I had BBQ coon years ago cooked by our "chef" at the deer camp. It was good believe it or not!


----------



## chilerelleno (Oct 1, 2019)

If you're serious he'll be skinned/gutted by now.
If you're that serious I can help you.

Smoked it just like a spatchcocked chicken.
Or 
Dismember and fry/grill like chicken, serve with rice/gravy, grits, greens or beans.
Or
Chunk and cube it, flour and then brown and make a stew.

So... Are you serious?


----------



## smokerjim (Oct 1, 2019)

i'd stick an apple in it's mouth and fire that bad boy up


----------



## Braz (Oct 1, 2019)

I'm a city kid. What I'd do is slam the lid down and put the whole smoker out at the curb for the trashman. :-)


----------



## chilerelleno (Oct 1, 2019)

They were everywhere back in SoCal, common as housecats.
If you catch one and take care of it, they tame real quick and just about get domesticated.


----------



## smokerjim (Oct 1, 2019)

chilerelleno said:


> They were everywhere back in SoCal, common as housecats.
> If you catch one and take care of it, they tame real quick and just about get domesticated.

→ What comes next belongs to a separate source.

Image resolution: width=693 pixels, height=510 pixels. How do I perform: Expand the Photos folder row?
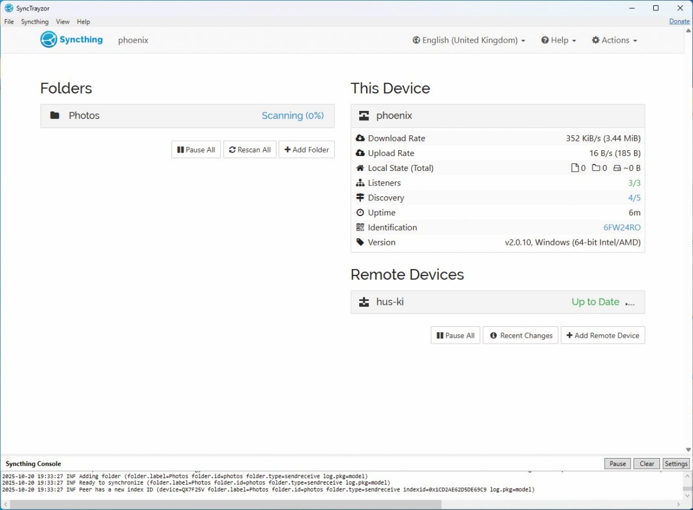[x=187, y=116]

I just shoot'em, God I hate those things


----------



## Bearcarver (Oct 1, 2019)

When I was a Kid, I caught one in a #1-1/2 Muskrat Leg Trap. He was playing dead when I got there, so good there were maggots on his freaking Eyeballs!
I picked up the chain & next thing I knew he was climbing up the chain with his other 3 legs!!!!
After that I started carrying my Over & Under when I checked my Traps!!!

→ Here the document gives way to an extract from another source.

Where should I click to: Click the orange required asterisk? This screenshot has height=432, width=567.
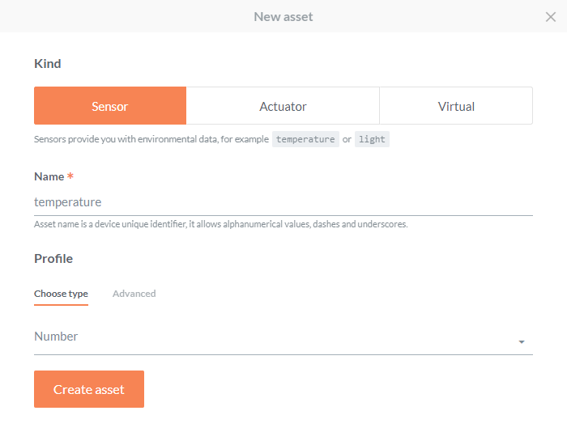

I wouldn't eat it. But that's just me.

Bear


----------



## jcam222 (Oct 1, 2019)

smokerjim said:


> I just shoot'em, God I hate those things


Actually amazing critters to have around for big control,especially ticks.


----------



## Smokin' in AZ (Oct 1, 2019)

Not a chance in hell I would touch that thing....


----------



## chopsaw (Oct 1, 2019)

I hear she has a cookbook .


----------



## chef jimmyj (Oct 1, 2019)

jcam222 said:


> Actually amazing critters to have around for big control,especially ticks.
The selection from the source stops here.